De acordo com o padrão nacional, cerca de 50% desses resíduos são compostos por matéria orgânica, 35% por recicláveis e 15% por rejeitos rejeitos. No entanto, segundo Paes, o uso de tecnologias que integrem compostagem, reciclagem e o aproveitamento do metano dos aterros para a geração de bioenergia, podem diminuir significativamente as emissões produzidas pelos sistemas municipais de gestão de resíduos sólidos.
“Isso corresponderia a uma redução de 4,9 a 57,2 milhões de toneladas de CO2 equivalente, aportando benefícios econômicos anuais de US$44 milhões a US$687 milhões em créditos de carbono”, afirmou Michel Xocaira Paes, primeiro autor de um estudo sobre o tema publicado no periódico Habitat International.
O artigo é fruto da pesquisa de pós-doutorado de Paes, financiada pela FAPESP e que também recebeu apoio por meio de um projeto coordenado por seu então supervisor, José Antonio Puppim de Oliveira.
Reaproveitamento ainda é baixo em SP
A Região Metropolitana de São Paulo (RMSP) é a quinta mais populosa do mundo, com mais da metade dos habitantes concentrados na capital. “Embora acima da média nacional, o percentual de aproveitamento de resíduos ainda é baixo em São Paulo: somente 3%. Por outro lado, a cidade apresenta importantes inovações, como atuação das cooperativas de catadores de materiais recicláveis; duas centrais mecanizadas para separação do material reciclável; unidades de compostagem para o tratamento dos resíduos orgânicos; e a cogeração de energia a partir do metano gerado nos aterros sanitários”, afirma Paes.
Mais uma inovação importante são os ecopontos, que já somam atualmente 125 unidades de coleta distribuídas pela cidade. O atendimento é gratuito e os resíduos aceitos incluem material reciclável (papel, papelão, plástico, vidros e metais); podas de plantas e árvores domiciliares; entulhos de construção civil; e objetos volumosos, como móveis velhos.

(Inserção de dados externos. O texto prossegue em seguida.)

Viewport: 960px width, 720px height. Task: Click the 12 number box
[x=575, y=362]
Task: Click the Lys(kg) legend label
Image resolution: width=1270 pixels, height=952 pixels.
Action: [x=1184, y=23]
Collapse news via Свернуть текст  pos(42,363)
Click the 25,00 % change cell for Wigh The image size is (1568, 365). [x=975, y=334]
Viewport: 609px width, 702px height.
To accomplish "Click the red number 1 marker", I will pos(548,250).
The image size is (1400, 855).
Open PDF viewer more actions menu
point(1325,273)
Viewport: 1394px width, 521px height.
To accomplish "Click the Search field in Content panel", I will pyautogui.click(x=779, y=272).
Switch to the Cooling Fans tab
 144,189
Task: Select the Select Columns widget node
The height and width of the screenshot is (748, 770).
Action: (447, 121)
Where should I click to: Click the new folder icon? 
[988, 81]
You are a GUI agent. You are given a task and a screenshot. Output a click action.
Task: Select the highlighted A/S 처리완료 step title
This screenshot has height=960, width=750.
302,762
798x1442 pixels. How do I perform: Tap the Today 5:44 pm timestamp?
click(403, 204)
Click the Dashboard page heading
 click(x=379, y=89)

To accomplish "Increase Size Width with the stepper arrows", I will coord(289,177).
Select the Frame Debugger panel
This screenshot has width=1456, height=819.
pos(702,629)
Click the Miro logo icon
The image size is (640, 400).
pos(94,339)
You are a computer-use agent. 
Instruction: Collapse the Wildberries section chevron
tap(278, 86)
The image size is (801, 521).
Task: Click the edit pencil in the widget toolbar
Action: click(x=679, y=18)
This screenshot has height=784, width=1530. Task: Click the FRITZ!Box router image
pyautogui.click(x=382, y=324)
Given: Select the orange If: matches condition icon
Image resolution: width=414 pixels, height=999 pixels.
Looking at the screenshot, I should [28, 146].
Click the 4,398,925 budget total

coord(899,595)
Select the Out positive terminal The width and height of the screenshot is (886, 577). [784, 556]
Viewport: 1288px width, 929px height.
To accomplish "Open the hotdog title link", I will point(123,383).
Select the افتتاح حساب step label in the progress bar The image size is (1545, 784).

Iniciativas novas, ainda de pequeno porte, mas com potencial de serem replicadas, também têm aparecido na cidade. É o caso da Realixo, empresa criada por jovens com formação universitária engajados em práticas de preservação ambiental, economia circular e sustentabilidade. Mediante pagamento mensal, a empresa recolhe semanalmente resíduos orgânicos ou recicláveis nos domicílios dos usuários e depois destina os materiais a instituições parceiras, para compostagem ou reciclagem.
O caso Carauari
Carauari é um município amazônico com apenas 28 mil habitantes, localizado na margem do rio Juruá, a duas horas de avião ou cinco dias de barco de Manaus. Tem 21,5 mil pessoas na área urbana e 6,5 mil nas áreas rurais e florestais.
“Mas a distância engana. Em vez de uma população desassistida, o que encontrei lá foi uma população muito organizada, empoderada e engajada no manejo comunitário dos recursos naturais e em iniciativas de bioeconomia, economia circular e sustentabilidade. Há um forte protagonismo das associações e organizações locais em parceria com organizações não governamentais, universidades, governos e iniciativa privada”, relata Paes.
Publicado no periódico Nature, o estudo feito em Carauari apresentou informações detalhadas sobre as atividades das comunidades locais, baseadas principalmente na pesca e manejo do pirarucu e na extração de sementes para a produção de óleos vegetais. Integrados por meio de economia circular, os resíduos gerados em uma atividade, em vez de impactarem o meio ambiente, são convertidos em recursos para implementar outra atividade.
As cascas das sementes empregadas na produção de óleos vegetais são encaminhadas para compostagem. E há um aproveitamento quase integral do pirarucu: além da carne do peixe, que é o objetivo principal da pesca, as vísceras são convertidas em ração para alimentar tartarugas, as escamas fornecem material para a confecção de joias e a pele é utilizada na fabricação de bolsas, roupas e calçados.